What you are asked to do:
All of the data below should be written out exactly.
-------------------------
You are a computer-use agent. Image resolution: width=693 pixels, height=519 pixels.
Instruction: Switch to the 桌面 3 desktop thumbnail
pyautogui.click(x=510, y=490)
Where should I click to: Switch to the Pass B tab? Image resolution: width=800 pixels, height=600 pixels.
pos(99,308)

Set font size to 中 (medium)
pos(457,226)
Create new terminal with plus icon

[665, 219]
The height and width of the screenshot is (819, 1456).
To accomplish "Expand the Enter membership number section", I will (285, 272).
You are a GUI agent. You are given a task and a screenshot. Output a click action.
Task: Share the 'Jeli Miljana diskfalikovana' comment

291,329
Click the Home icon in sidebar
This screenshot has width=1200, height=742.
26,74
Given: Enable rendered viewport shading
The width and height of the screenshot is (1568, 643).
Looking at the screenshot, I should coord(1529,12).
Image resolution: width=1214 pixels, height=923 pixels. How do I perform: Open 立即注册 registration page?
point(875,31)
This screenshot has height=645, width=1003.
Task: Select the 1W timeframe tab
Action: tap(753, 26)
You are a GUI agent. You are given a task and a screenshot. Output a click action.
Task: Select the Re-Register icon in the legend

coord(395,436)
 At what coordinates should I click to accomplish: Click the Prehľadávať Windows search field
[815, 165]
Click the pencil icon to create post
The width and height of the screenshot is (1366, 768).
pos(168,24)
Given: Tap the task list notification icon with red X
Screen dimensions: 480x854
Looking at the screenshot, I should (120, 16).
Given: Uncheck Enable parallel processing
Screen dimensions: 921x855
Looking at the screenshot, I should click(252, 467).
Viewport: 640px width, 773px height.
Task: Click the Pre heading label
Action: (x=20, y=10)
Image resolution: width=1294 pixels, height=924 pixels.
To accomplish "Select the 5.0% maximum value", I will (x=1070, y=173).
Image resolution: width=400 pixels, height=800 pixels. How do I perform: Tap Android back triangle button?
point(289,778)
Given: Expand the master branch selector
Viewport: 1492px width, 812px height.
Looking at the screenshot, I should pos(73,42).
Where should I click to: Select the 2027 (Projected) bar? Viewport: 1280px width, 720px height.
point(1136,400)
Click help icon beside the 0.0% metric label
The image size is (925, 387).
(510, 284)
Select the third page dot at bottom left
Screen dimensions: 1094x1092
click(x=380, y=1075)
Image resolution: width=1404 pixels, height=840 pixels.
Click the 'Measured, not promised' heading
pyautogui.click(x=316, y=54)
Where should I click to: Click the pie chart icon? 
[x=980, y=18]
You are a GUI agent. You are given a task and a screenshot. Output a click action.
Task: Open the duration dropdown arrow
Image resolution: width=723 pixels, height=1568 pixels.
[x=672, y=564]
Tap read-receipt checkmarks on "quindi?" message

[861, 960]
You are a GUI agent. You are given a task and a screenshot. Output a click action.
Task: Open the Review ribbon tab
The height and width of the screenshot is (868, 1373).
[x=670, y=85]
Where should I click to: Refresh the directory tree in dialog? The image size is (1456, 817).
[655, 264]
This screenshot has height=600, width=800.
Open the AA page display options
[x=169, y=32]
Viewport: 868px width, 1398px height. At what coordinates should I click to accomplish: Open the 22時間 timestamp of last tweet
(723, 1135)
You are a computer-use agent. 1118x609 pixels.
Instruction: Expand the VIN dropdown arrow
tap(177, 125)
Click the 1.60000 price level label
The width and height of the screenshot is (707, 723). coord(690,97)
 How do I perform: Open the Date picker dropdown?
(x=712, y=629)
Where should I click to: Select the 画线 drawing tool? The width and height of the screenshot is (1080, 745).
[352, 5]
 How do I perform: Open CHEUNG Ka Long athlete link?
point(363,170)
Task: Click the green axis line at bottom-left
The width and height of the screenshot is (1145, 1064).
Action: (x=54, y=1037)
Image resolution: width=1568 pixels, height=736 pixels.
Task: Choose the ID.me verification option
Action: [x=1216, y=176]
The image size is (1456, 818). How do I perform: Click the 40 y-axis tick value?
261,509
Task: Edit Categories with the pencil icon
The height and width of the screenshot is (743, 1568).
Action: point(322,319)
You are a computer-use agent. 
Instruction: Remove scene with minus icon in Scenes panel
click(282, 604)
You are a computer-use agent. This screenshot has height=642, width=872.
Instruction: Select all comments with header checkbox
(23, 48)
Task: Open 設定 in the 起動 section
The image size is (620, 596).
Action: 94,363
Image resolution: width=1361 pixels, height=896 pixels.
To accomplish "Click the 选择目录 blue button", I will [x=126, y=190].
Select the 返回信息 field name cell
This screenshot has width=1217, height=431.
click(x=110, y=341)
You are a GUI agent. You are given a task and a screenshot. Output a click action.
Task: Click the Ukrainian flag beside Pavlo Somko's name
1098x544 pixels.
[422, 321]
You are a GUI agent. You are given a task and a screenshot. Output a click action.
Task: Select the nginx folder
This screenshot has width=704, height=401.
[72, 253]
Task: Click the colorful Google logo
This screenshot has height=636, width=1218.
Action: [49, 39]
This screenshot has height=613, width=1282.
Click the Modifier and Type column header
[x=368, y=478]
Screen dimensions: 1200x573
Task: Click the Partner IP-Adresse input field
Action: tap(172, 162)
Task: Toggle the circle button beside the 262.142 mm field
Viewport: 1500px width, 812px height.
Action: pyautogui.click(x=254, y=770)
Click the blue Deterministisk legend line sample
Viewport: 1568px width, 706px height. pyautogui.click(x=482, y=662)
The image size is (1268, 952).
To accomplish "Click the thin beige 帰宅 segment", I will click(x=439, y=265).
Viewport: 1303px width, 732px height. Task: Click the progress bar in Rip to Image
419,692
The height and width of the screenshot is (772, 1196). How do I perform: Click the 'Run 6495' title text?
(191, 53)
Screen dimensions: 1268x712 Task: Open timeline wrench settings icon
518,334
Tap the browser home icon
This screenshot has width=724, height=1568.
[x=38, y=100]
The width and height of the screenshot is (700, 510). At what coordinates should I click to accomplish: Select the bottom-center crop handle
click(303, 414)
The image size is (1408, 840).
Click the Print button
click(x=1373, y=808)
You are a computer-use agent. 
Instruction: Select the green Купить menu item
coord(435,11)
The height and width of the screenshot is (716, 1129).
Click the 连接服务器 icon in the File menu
-------------------------
Exercise response:
You are a computer-use agent. Image resolution: width=693 pixels, height=519 pixels.
Instruction: Switch to the 桌面 3 desktop thumbnail
pyautogui.click(x=510, y=490)
Where should I click to: Switch to the Pass B tab? Image resolution: width=800 pixels, height=600 pixels.
pos(99,308)

Set font size to 中 (medium)
pos(457,226)
Create new terminal with plus icon

[665, 219]
The height and width of the screenshot is (819, 1456).
To accomplish "Expand the Enter membership number section", I will (285, 272).
You are a GUI agent. You are given a task and a screenshot. Output a click action.
Task: Share the 'Jeli Miljana diskfalikovana' comment

291,329
Click the Home icon in sidebar
This screenshot has width=1200, height=742.
26,74
Given: Enable rendered viewport shading
The width and height of the screenshot is (1568, 643).
Looking at the screenshot, I should coord(1529,12).
Image resolution: width=1214 pixels, height=923 pixels. How do I perform: Open 立即注册 registration page?
point(875,31)
This screenshot has height=645, width=1003.
Task: Select the 1W timeframe tab
Action: tap(753, 26)
You are a GUI agent. You are given a task and a screenshot. Output a click action.
Task: Select the Re-Register icon in the legend

coord(395,436)
 At what coordinates should I click to accomplish: Click the Prehľadávať Windows search field
[815, 165]
Click the pencil icon to create post
The width and height of the screenshot is (1366, 768).
pos(168,24)
Given: Tap the task list notification icon with red X
Screen dimensions: 480x854
Looking at the screenshot, I should (120, 16).
Given: Uncheck Enable parallel processing
Screen dimensions: 921x855
Looking at the screenshot, I should click(252, 467).
Viewport: 640px width, 773px height.
Task: Click the Pre heading label
Action: (x=20, y=10)
Image resolution: width=1294 pixels, height=924 pixels.
To accomplish "Select the 5.0% maximum value", I will (x=1070, y=173).
Image resolution: width=400 pixels, height=800 pixels. How do I perform: Tap Android back triangle button?
point(289,778)
Given: Expand the master branch selector
Viewport: 1492px width, 812px height.
Looking at the screenshot, I should pos(73,42).
Where should I click to: Select the 2027 (Projected) bar? Viewport: 1280px width, 720px height.
point(1136,400)
Click help icon beside the 0.0% metric label
The image size is (925, 387).
(510, 284)
Select the third page dot at bottom left
Screen dimensions: 1094x1092
click(x=380, y=1075)
Image resolution: width=1404 pixels, height=840 pixels.
Click the 'Measured, not promised' heading
pyautogui.click(x=316, y=54)
Where should I click to: Click the pie chart icon? 
[x=980, y=18]
You are a GUI agent. You are given a task and a screenshot. Output a click action.
Task: Open the duration dropdown arrow
Image resolution: width=723 pixels, height=1568 pixels.
[x=672, y=564]
Tap read-receipt checkmarks on "quindi?" message

[861, 960]
You are a GUI agent. You are given a task and a screenshot. Output a click action.
Task: Open the Review ribbon tab
The height and width of the screenshot is (868, 1373).
[x=670, y=85]
Where should I click to: Refresh the directory tree in dialog? The image size is (1456, 817).
[655, 264]
This screenshot has height=600, width=800.
Open the AA page display options
[x=169, y=32]
Viewport: 868px width, 1398px height. At what coordinates should I click to accomplish: Open the 22時間 timestamp of last tweet
(723, 1135)
You are a computer-use agent. 1118x609 pixels.
Instruction: Expand the VIN dropdown arrow
tap(177, 125)
Click the 1.60000 price level label
The width and height of the screenshot is (707, 723). coord(690,97)
 How do I perform: Open the Date picker dropdown?
(x=712, y=629)
Where should I click to: Select the 画线 drawing tool? The width and height of the screenshot is (1080, 745).
[352, 5]
 How do I perform: Open CHEUNG Ka Long athlete link?
point(363,170)
Task: Click the green axis line at bottom-left
The width and height of the screenshot is (1145, 1064).
Action: (x=54, y=1037)
Image resolution: width=1568 pixels, height=736 pixels.
Task: Choose the ID.me verification option
Action: [x=1216, y=176]
The image size is (1456, 818). How do I perform: Click the 40 y-axis tick value?
261,509
Task: Edit Categories with the pencil icon
The height and width of the screenshot is (743, 1568).
Action: point(322,319)
You are a computer-use agent. 
Instruction: Remove scene with minus icon in Scenes panel
click(282, 604)
You are a computer-use agent. This screenshot has height=642, width=872.
Instruction: Select all comments with header checkbox
(23, 48)
Task: Open 設定 in the 起動 section
The image size is (620, 596).
Action: 94,363
Image resolution: width=1361 pixels, height=896 pixels.
To accomplish "Click the 选择目录 blue button", I will [x=126, y=190].
Select the 返回信息 field name cell
This screenshot has width=1217, height=431.
click(x=110, y=341)
You are a GUI agent. You are given a task and a screenshot. Output a click action.
Task: Click the Ukrainian flag beside Pavlo Somko's name
1098x544 pixels.
[422, 321]
You are a GUI agent. You are given a task and a screenshot. Output a click action.
Task: Select the nginx folder
This screenshot has width=704, height=401.
[72, 253]
Task: Click the colorful Google logo
This screenshot has height=636, width=1218.
Action: [49, 39]
This screenshot has height=613, width=1282.
Click the Modifier and Type column header
[x=368, y=478]
Screen dimensions: 1200x573
Task: Click the Partner IP-Adresse input field
Action: tap(172, 162)
Task: Toggle the circle button beside the 262.142 mm field
Viewport: 1500px width, 812px height.
Action: pyautogui.click(x=254, y=770)
Click the blue Deterministisk legend line sample
Viewport: 1568px width, 706px height. pyautogui.click(x=482, y=662)
The image size is (1268, 952).
To accomplish "Click the thin beige 帰宅 segment", I will click(x=439, y=265).
Viewport: 1303px width, 732px height. Task: Click the progress bar in Rip to Image
419,692
The height and width of the screenshot is (772, 1196). How do I perform: Click the 'Run 6495' title text?
(191, 53)
Screen dimensions: 1268x712 Task: Open timeline wrench settings icon
518,334
Tap the browser home icon
This screenshot has width=724, height=1568.
[x=38, y=100]
The width and height of the screenshot is (700, 510). At what coordinates should I click to accomplish: Select the bottom-center crop handle
click(303, 414)
The image size is (1408, 840).
Click the Print button
click(x=1373, y=808)
You are a computer-use agent. 
Instruction: Select the green Купить menu item
coord(435,11)
The height and width of the screenshot is (716, 1129).
Click the 连接服务器 icon in the File menu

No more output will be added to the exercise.